A 70 km e a un’ora e mezza da Bordeaux in treno TER e autobus, puntiamo sullo sport con l'ascesa alla famosa Duna di Pilat*, la più alta d'Europa (110 m)! Sulla sua sommità, il panorama sul bacino di Arcachon è un trofeo degno dello sforzo compiuto. Rimanendo in città ed indossando le scarpe da ginnastica si può percorrere il primo trekking urbano di Francia: 160 km attraverso boschi, foreste e siti ecologici e storici. E per scoprire la strada del vino, niente di più semplice: alle porte della città, una dozzina di cantine sono raggiungibili con il tram e l'autobus urbano o in bicicletta. Un'altra opzione è quella di esplorare la regione di Saint-Emilion-Pomerol-Fronsac e le sue prestigiose denominazioni sulla riva destra della Dordogna intorno a Libourne, che ospiterà il campo base della squadra delle isole Figi. Come i "figiani volanti", ci si può cimentare sulla moto d'acqua al Moulin de Porchères, classificato zona Natura 2000 e riserva della biosfera dell'Unesco, per provare sensazioni mai provate prima!

*A seguito dell'incendio a La Teste-de-Buch del luglio 2022, l'accesso alla foresta rimane vietato al pubblico. La Duna di Pilat è invece accessibile.

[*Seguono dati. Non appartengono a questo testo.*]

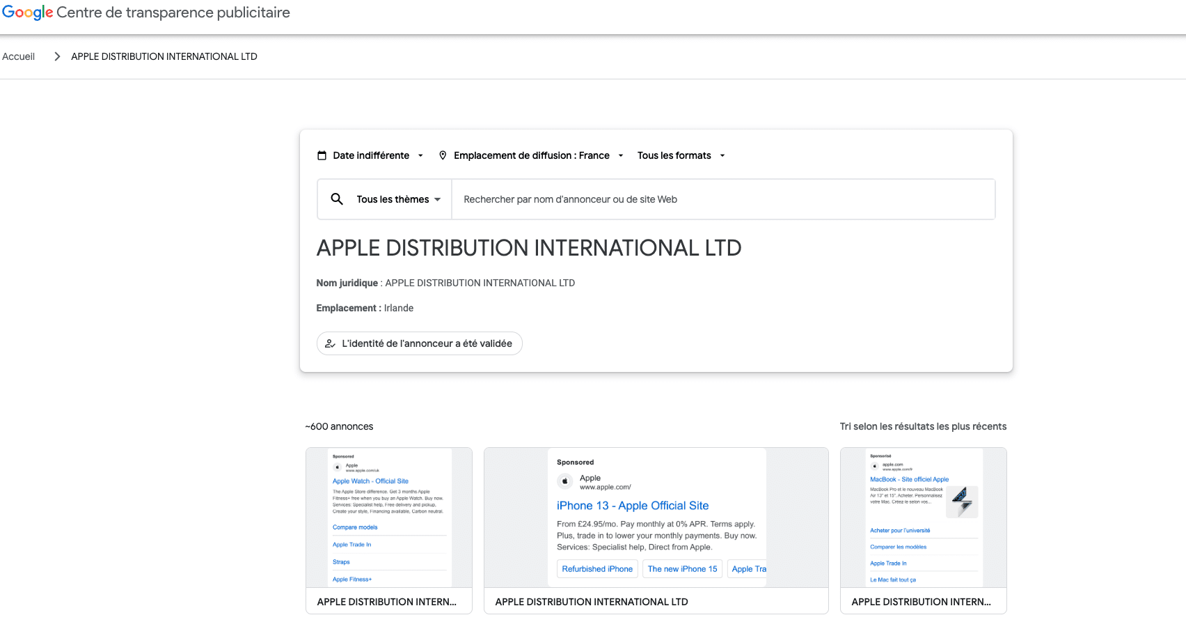Select APPLE DISTRIBUTION INTERNATIONAL LTD breadcrumb
The height and width of the screenshot is (622, 1186).
coord(164,56)
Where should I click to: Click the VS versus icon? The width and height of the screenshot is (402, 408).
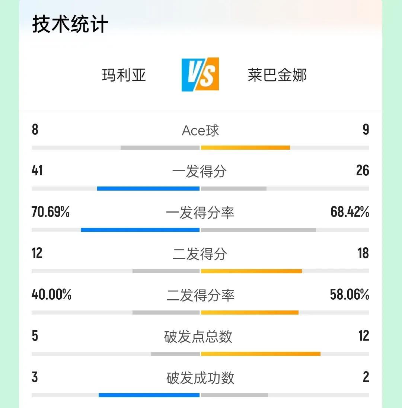[x=200, y=74]
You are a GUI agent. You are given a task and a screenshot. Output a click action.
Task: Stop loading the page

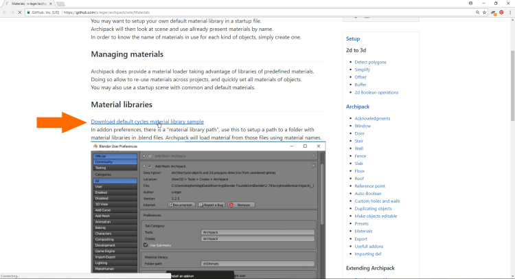tap(19, 12)
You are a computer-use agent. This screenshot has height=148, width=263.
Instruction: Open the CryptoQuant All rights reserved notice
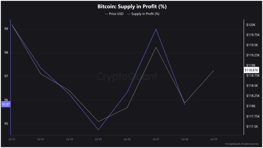pyautogui.click(x=242, y=144)
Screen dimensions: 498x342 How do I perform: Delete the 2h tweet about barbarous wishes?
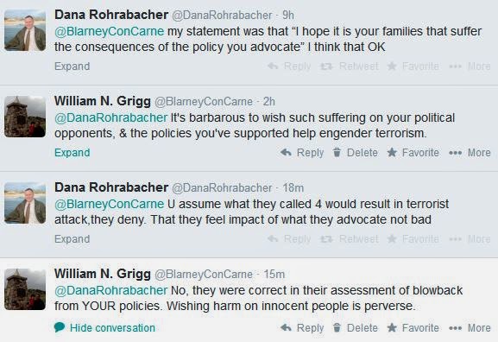click(355, 153)
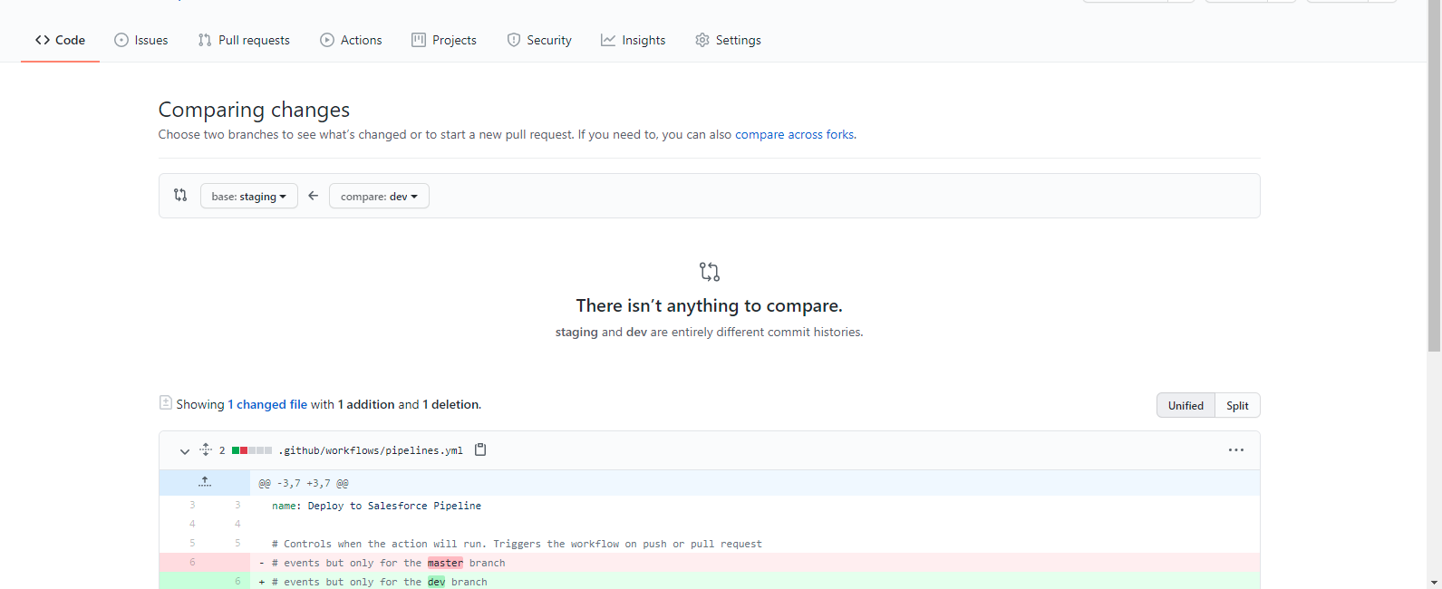Switch the diff to Split view
Image resolution: width=1442 pixels, height=589 pixels.
tap(1237, 405)
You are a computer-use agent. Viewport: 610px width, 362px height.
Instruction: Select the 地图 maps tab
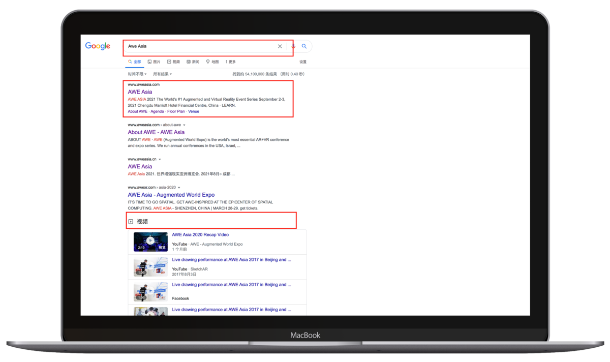click(212, 62)
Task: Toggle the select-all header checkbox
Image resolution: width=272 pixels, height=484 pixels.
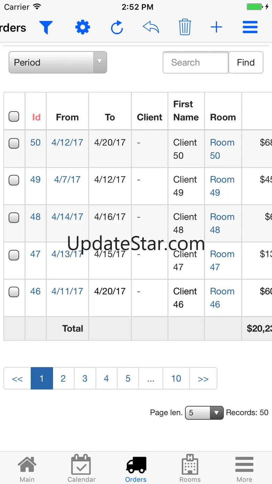Action: tap(14, 116)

Scalare la Duna di Pilat nel bassin d’Arcachon (Link esterno)
Percorrere la GR Bordeaux Métropole (Link esterno)
Esplorare le strade del vino di Bordeaux intorno a Saint-Emilion (Link esterno)

Trovare un alloggio

Affacciato sul lago e sulla "spiaggia" di Bordeaux, a due passi dal parco floreale e da una foresta di 87 ettari e a 3 stazioni di tram (e bicicletta) dallo stadio di Bordeaux, il nuovissimo Live Hotels offre 88 camere e appartamenti dall'arredamento contemporaneo, sormontato da un tetto con piscina e vista sul lago. Per quanto riguarda la cucina, un ristorante di ispirazione mediterranea promuove una gestione eco-responsabile (cortocircuiti, differenziazione dei rifiuti, politica "0 plastica", acquisti all'ingrosso, ecc.)